> TEXTO PRESENTADO:
■ ■ ■ ■

Sí, EE.UU. podría… ¡irse!
Tom Dispatch
Traducido del inglés para Rebelión por Germán Leyens |
Sí, podríamos irnos. No es una broma. Realmente podríamos retirar nuestros masivos ejércitos, que ahora llegan en su conjunto a 200.000 soldados, de Afganistán e Iraq (y eso ni siquiera toma en cuenta a nuestro ejército oculto de contratistas privados, de casi igual tamaño, que ayudan a disimular el verdadero tamaño de nuestras dobles ocupaciones). Indudablemente los podríamos retirar razonablemente rápido y razonablemente sin dolor.

■ ■ ■ ■

> EJERCICIO:
Prolonga el texto sobre la posible retirada de las tropas estadounidenses de Afganistán e Iraq a partir de su última oración. Los datos no guardan ninguna relación con el texto.

> MATERIAL RECOPILADO:
■ ■ ■ ■

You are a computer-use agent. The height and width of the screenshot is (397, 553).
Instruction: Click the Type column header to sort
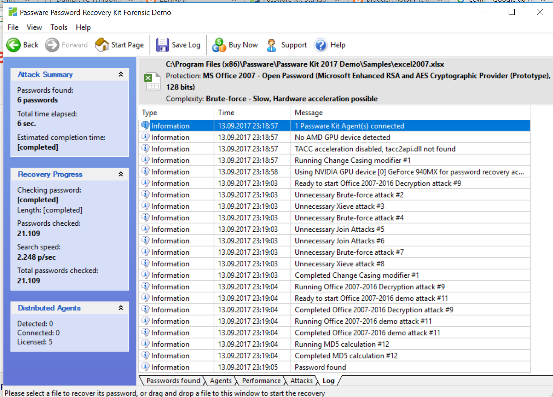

■ ■ ■ ■

> RESPUESTA:
Es algo que no sabríais al escuchar los debates en Washington o al ver las noticias de los medios dominantes. En ellos, la retirada, cuando hablan de ella, parece ser una empresa que va más allá de lo imaginable. Sólo en Iraq, todas esas bases que desmantelar y millones de piezas de equipamiento que enviar a casa en una operación digna de años de esfuerzo intensivo, es el tipo de operación que hace que la desesperada evacuación británica de Dunquerque en la Segunda Guerra Mundial parezca un paseo dominical por el parque. Y representa sólo el aspecto técnico del problema.
Luego existe la convicción de que cualquier cosa que no sea una retirada lentísima se parecería a la liebre de la fábula de Esopo –por lo menos dos años en Iraq, entre cinco y diez en Afganistán–, pondría en peligro al propio planeta, o por lo menos a su país más importante: el nuestro. Sin nuestra mano eternamente estabilizadora, iraquíes y afganos, se toma por entendido, se verían perdidos. Sin la ayuda de fuerzas estadounidenses, por ejemplo, ¿hubiera podido anunciar el gobierno de Maliki la muerte del jefe de al-Qaida en Iraq? No es probable, mientras que EE.UU. ha eliminado dos veces a su dirigencia, primero en 2006, y de nuevo, evidentemente, la semana pasada.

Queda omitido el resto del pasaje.